Throughout history, technology have rendered many jobs obsolete or less human-driven. Here are some of the most noteworthy jobs that have largely been overtaken by automation:  

  1. Scribes – Before the movable type and the printing press were introduced by Johannes Gutenberg in 1439, books were meticulously and laboriously handwritten by different classes of scribes. Thanks to the printing press, book production and knowledge exploded, ushering in the Renaissance, the Age of Enlightenment, and the Scientific Revolution.
  2. Weavers, Knitters and Textile Workers – The plight of weavers and knitters after the invention of the mechanized loom highlights the real fear people experience when technology threatens their livelihood. In 19th-century England, textile workers — called Luddites — routinely destroyed weaving machines as a protest against unfair labor practices due to automation. Their protest culminated in a full-scale rebellion that was quashed using the military. The term “Luddite Fallacy” refers to the fear that technology-triggered unemployment also results to a net loss (disadvantage) in the macroeconomy.
  3. Washers and Launders – With the advent of washing machines that require minimal human intervention, many professional washers and launderers eventually transitioned to other jobs. In the late 19th century and early 20th century America, many laundry services were operated by Chinese immigrants who often experienced discrimination in the job market. Many labored as manual launderers, working 10 to 16 grueling hours per day.
  4. Secretaries and Typists – The spread of desktop publishing, mobile phones, and digital assistant apps dampened the demand for human secretaries and typists. According to a study by Deloitte, the number of secretaries and keyboard-related occupations dropped by around 52% to 57% from 1992 to 2015.  
  5. Switchboard Operators Early telephone infrastructure required humans to operate switchboards, an apparatus that linked calls between phone subscribers or between exchanges. To connect calls, operators performed the tedious job of inserting phone plugs into appropriate jacks. As automatic switching became more available, demand for human operators declined. With services using the Internet protocol becoming more widespread, the few remaining switchboard operators will eventually have the excuse to find a more fulfilling job.
  6. Factory Workers – The assembly line popularized by Henry Ford generated thousands of industrial manufacturing jobs. With automation, however, the cost of production greatly decreases, prompting the global industrial complex to adopt automated machines wherever possible. This practically eliminates many types of factory jobs such as machine setting and manual assembly, triggering mass retrenchment in many industries.

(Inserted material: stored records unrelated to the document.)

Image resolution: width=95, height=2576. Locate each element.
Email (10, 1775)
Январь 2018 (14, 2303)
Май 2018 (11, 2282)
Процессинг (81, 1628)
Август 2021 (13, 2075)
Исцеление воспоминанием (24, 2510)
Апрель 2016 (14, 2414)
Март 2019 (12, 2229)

With AI technology and automation gaining new grounds, other occupations — even non blue-collar jobs — will soon be affected. These include accountants, editors, lawyers, medical technicians, telemarketers, customer service staff, and financial advisors.

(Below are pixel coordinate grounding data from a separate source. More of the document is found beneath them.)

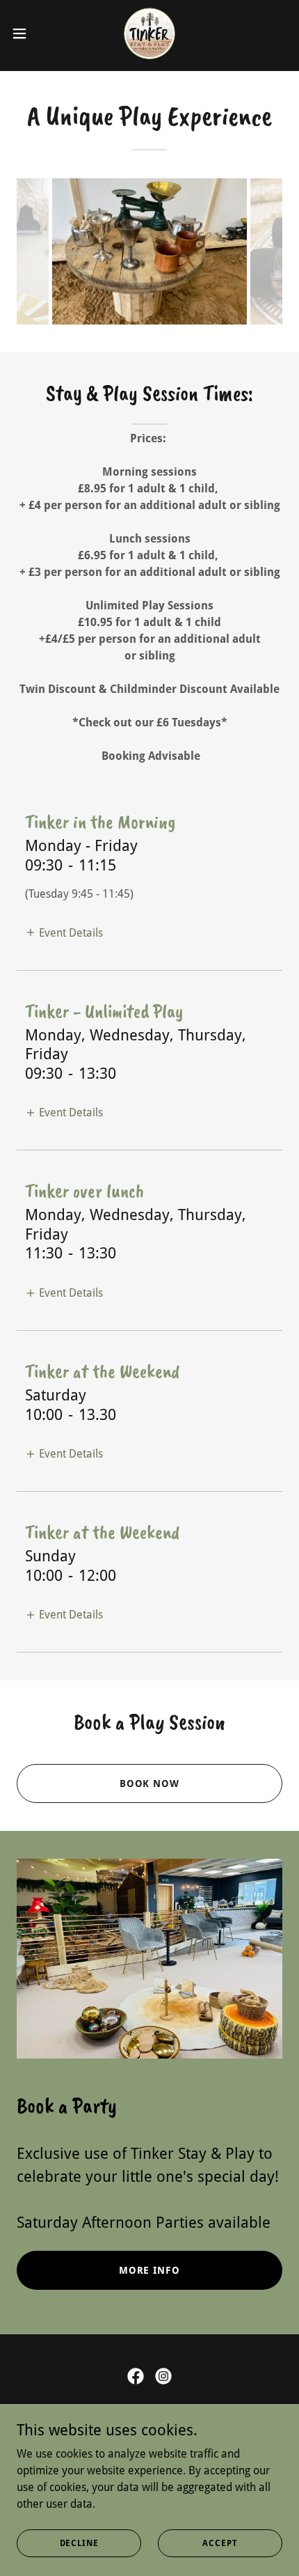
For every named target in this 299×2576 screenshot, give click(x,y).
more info (150, 2270)
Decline (79, 2542)
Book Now (150, 1783)
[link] (149, 33)
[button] (27, 33)
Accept (219, 2542)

Where a profession is governed by a clear set of rules, machines guided by matching algorithms can easily replace human professionals. AI has already beaten humans in the leisurely (but mentally demanding) activities of chess, go, and poker. What’s stopping it from thrashing us at repetitive white-collar work?

But before you lament your future joblessness, note that many experts believe AI and automation will still deliver a net positive impact in our lives. Many predict that new technologies will generate far more work than they will displace.      

Still, we’d want a few more jobs to be opened for robot applicants:

  1. PR officers and press secretaries of public officials – to make sure they always tell the truth.
  2. Cops in crime-ridden neighborhoods – to ensure human police officers and suspects are safe.
  3. Quality assurance testers – to prevent phone batteries from literally exploding.
  4. Lawyers – to get around ludicrously high legal fees.
  5. Fact checkers – to make it easier to catch people in a blatant lie.